This is the unnamed blog. Maybe you can help me name it.
Pondering? Sharing my Heart? This is the real thing? Part of me? Consistency, or Feeling?
or, pick your own name.
Have you ever been so busy with life, you forgot to live?
Going through the motions of life, but there is not as much emotional attachment?
Today I am pondering these things: thinking, checking in with myself, re-evaluating, hoping I can re-connect, and maybe help someone else in the process.
I realize that maintaining a certain level of "consistency" in life is a good thing. We continue the process that is every day life. We get up, get dressed, do our chores, help others.
I choose to give thanks to the Lord, read, and pray, serve Him, even when my heart isn't fully in it.
But I am a feeling person!! I want to, maybe even 'need' to," feeeel " life! And I'm not just asking for HAPPY, I would even settle for tears! (Maybe 'cleansing' tears, not sad tears). Just more feeling than i am having lately!
I don't want to make this too long, just doing my 'soul searching' with you this morning.
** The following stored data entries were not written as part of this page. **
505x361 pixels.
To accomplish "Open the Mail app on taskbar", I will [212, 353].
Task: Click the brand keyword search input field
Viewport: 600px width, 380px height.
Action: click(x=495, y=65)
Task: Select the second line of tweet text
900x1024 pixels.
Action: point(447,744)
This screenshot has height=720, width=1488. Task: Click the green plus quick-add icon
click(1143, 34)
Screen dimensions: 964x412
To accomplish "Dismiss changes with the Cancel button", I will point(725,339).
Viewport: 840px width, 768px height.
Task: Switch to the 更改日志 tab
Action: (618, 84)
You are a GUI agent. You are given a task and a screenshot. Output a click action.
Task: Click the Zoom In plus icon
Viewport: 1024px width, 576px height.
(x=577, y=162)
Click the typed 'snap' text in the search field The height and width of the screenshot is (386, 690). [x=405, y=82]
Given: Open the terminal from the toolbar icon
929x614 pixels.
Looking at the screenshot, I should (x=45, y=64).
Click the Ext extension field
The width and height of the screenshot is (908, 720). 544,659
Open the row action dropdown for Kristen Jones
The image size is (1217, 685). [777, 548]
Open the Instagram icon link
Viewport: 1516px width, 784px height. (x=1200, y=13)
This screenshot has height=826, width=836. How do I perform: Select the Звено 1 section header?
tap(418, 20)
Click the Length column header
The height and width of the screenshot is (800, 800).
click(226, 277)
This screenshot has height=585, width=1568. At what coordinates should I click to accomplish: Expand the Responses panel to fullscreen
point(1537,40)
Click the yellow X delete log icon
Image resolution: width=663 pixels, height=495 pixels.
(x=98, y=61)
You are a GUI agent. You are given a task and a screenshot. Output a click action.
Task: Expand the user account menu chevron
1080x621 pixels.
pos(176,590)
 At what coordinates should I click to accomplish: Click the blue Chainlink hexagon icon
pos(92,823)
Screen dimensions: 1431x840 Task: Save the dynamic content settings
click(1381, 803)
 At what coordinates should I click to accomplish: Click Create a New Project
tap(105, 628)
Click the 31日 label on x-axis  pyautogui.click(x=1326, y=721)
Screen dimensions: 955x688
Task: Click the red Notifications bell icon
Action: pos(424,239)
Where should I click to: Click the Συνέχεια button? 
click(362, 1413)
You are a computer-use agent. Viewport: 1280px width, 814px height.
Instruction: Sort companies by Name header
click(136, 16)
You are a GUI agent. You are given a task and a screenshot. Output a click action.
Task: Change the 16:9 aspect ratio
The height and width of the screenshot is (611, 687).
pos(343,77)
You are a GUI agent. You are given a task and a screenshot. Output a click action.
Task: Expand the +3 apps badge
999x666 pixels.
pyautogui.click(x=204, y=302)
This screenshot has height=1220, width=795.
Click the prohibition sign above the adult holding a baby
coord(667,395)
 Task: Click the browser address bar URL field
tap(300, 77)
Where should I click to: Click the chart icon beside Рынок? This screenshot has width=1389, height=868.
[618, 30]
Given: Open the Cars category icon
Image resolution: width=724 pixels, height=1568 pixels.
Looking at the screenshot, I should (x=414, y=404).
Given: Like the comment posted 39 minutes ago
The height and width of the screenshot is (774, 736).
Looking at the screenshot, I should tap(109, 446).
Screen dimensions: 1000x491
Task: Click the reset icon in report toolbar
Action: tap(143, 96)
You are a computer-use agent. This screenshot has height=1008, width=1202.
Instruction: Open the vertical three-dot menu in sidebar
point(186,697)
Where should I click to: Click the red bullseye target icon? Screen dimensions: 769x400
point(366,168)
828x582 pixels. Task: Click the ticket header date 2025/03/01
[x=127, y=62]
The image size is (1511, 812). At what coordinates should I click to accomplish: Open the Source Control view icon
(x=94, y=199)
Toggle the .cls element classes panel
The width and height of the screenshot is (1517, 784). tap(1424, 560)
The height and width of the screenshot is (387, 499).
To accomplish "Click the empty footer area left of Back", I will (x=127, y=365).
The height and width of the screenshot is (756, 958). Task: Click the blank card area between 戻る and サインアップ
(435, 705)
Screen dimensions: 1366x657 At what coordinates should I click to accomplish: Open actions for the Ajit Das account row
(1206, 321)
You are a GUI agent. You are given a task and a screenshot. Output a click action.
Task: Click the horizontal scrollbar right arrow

I have gone through this process before, and come out on the other side just fine, smiling, or crying, glad to feel like my old self again, and realizing that is all part of who i am. All part of the process. Just remembering that, has given me a smile from deep inside.
And speaking of smiles, thank you to all those who encourage and help me, who share my joys and my sorrows, and love me right where I'm at.
And thank you to my God, the Creator of the heavens and earth, that you care about every little detail of my life, you know my heart, accept my prayers and praises, and always hear me when i call. WOW!!
Have a wonderful day. Share your heart with someone. Listen to a friend. and know God hears you when you call.